> [EXERCISE INPUTS]
[START]
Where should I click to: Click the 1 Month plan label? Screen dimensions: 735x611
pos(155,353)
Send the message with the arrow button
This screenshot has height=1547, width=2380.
[END]
[START]
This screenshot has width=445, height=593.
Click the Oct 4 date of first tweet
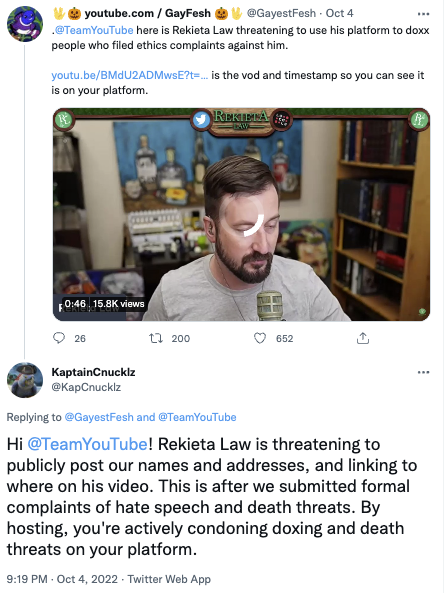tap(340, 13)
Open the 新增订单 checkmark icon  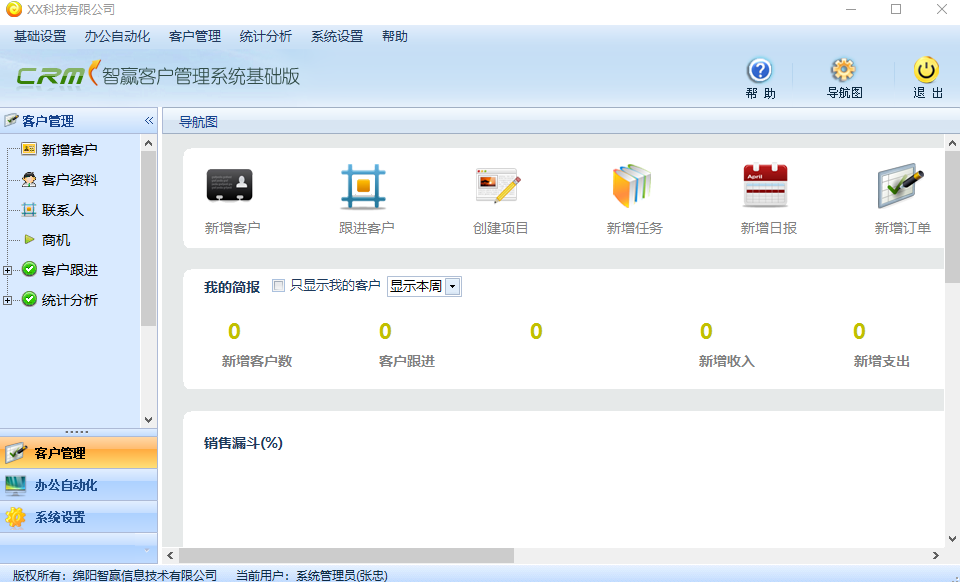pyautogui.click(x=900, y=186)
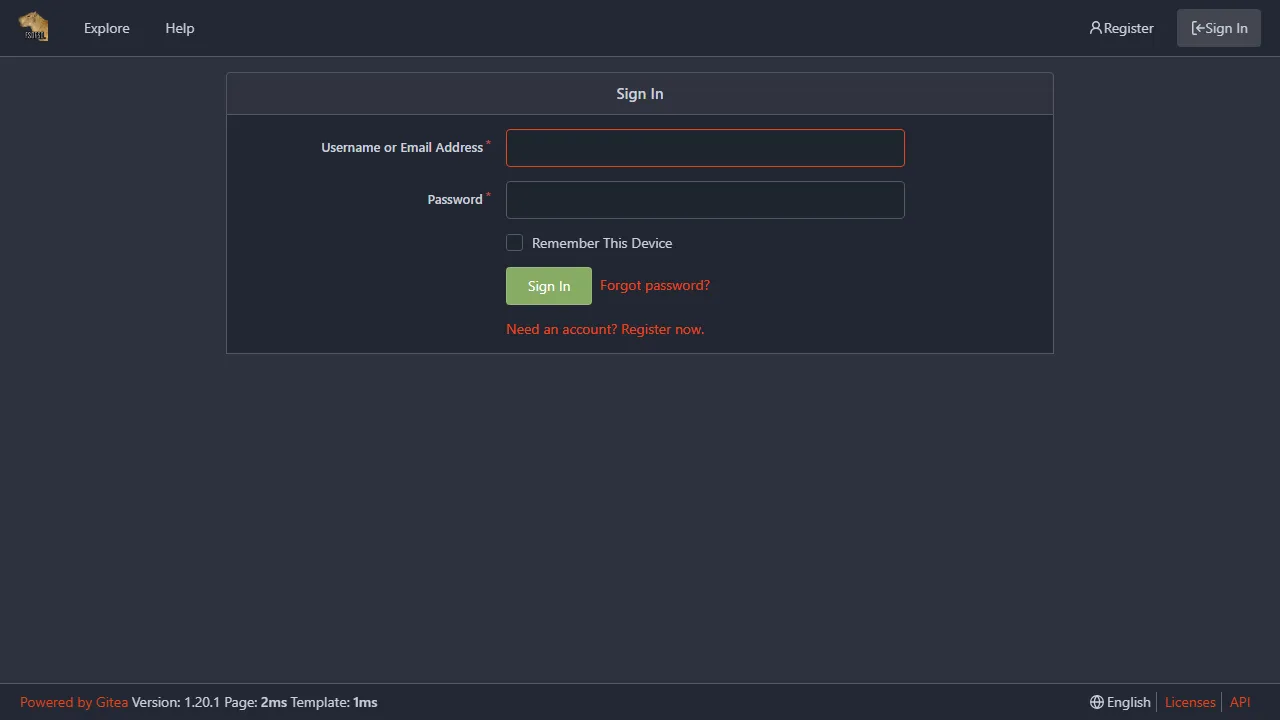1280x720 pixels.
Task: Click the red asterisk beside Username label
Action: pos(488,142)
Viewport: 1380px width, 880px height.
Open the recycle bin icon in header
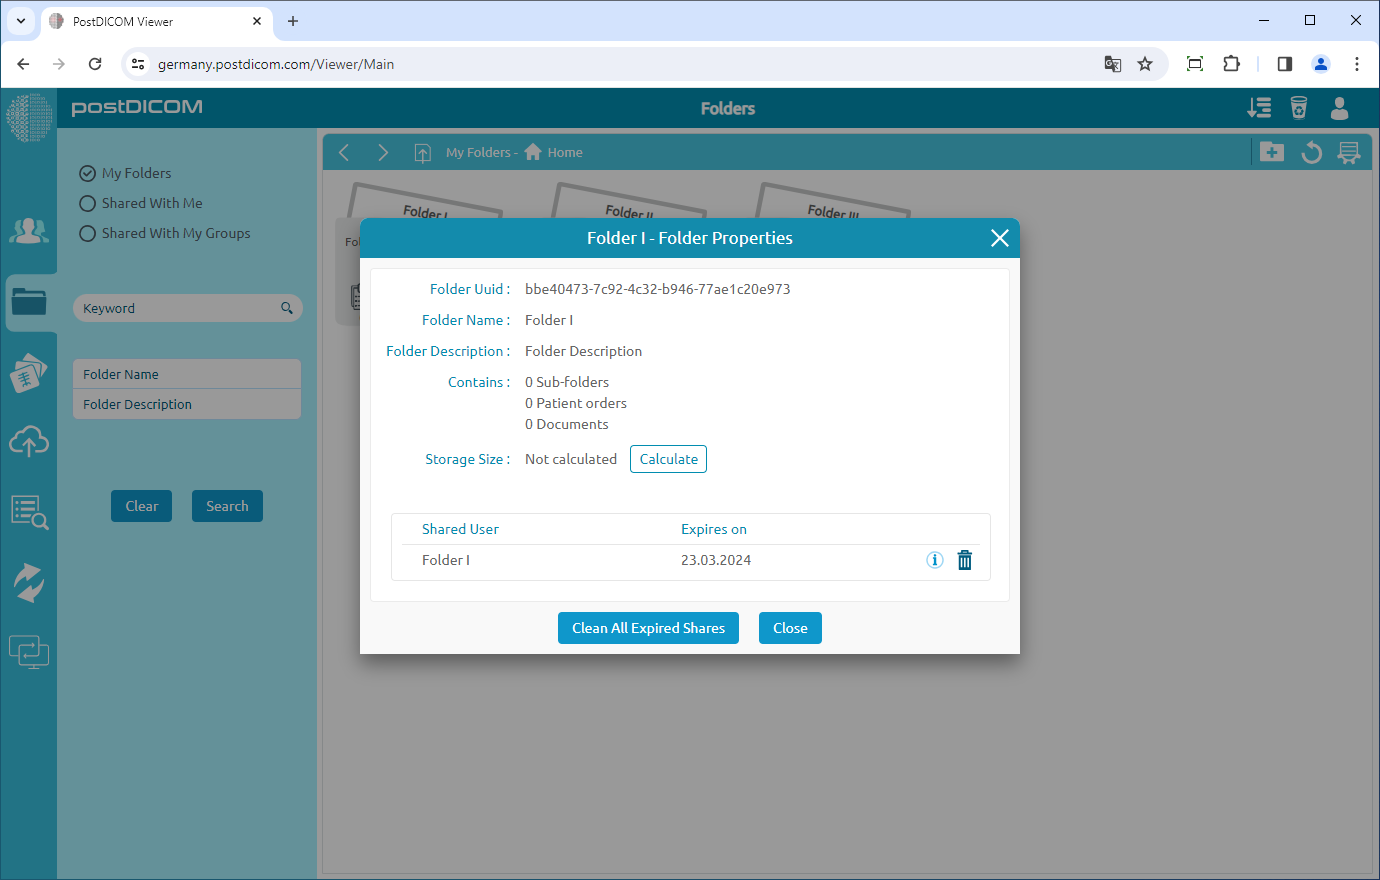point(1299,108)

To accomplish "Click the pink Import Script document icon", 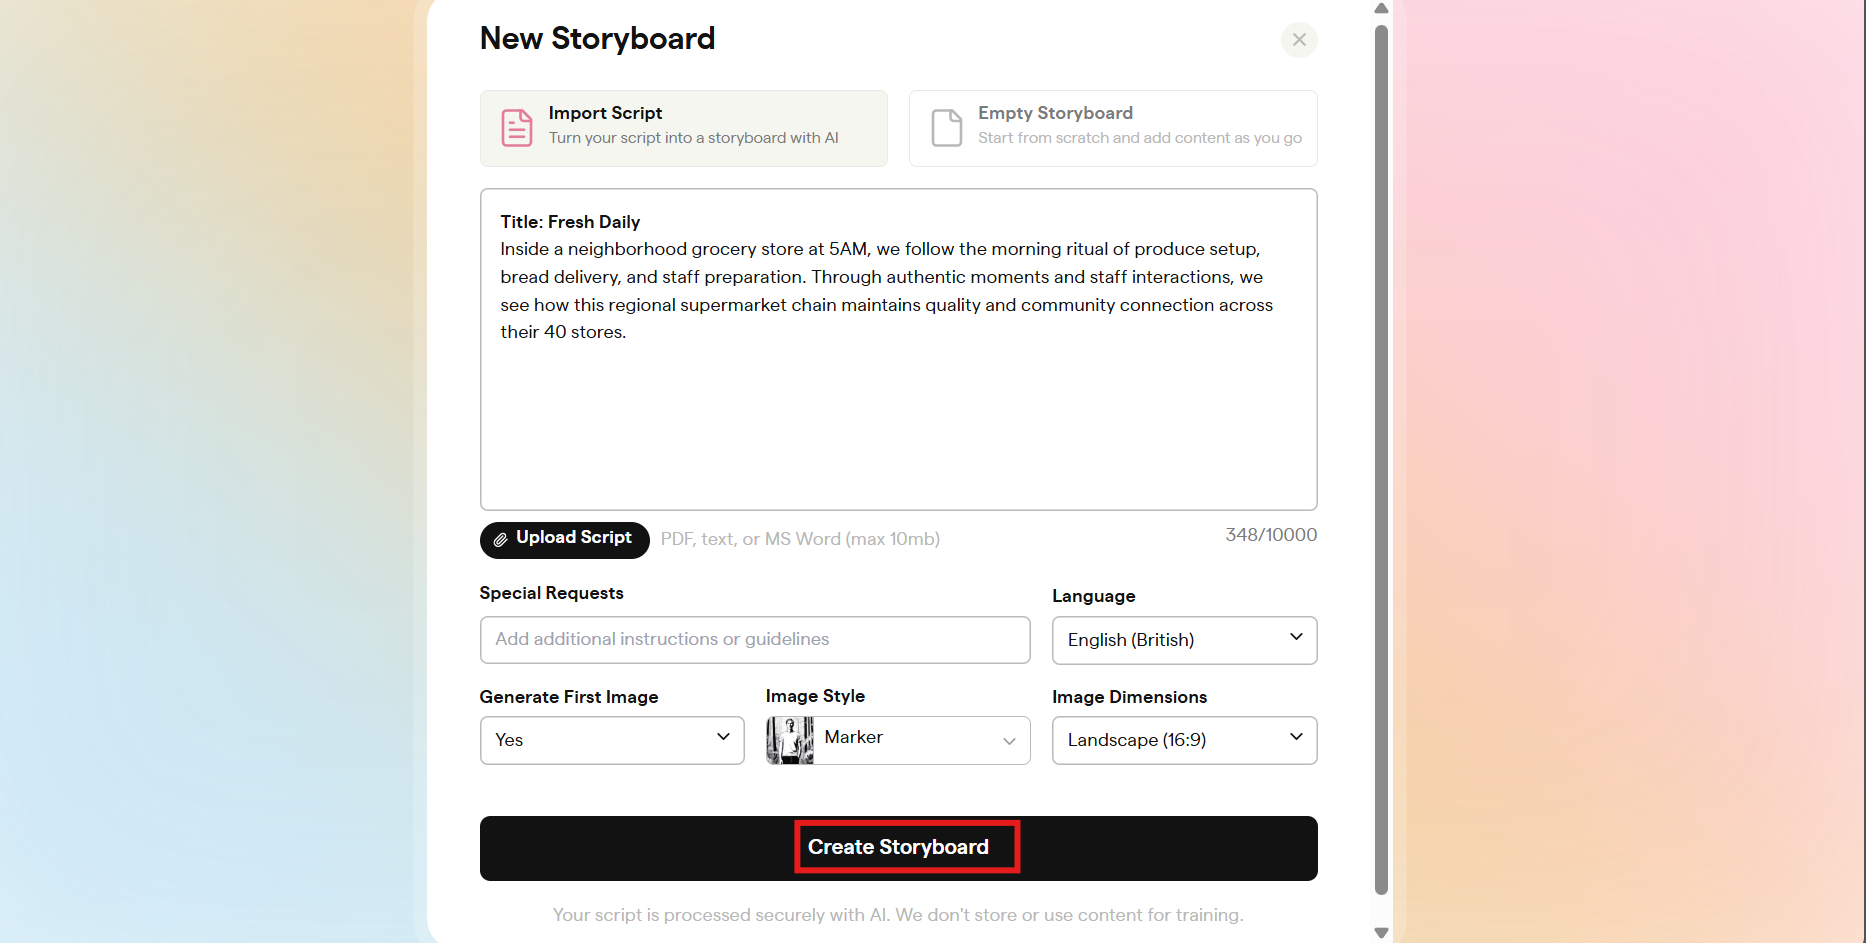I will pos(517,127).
[END]
> [SHORT TASK] Copy the material above word for word, starting at the line that contains "Send the message with the arrow button" and ending at the line that contains "This screenshot has height=1547, width=2380.".

> [RESPONSE]
Send the message with the arrow button
This screenshot has height=1547, width=2380.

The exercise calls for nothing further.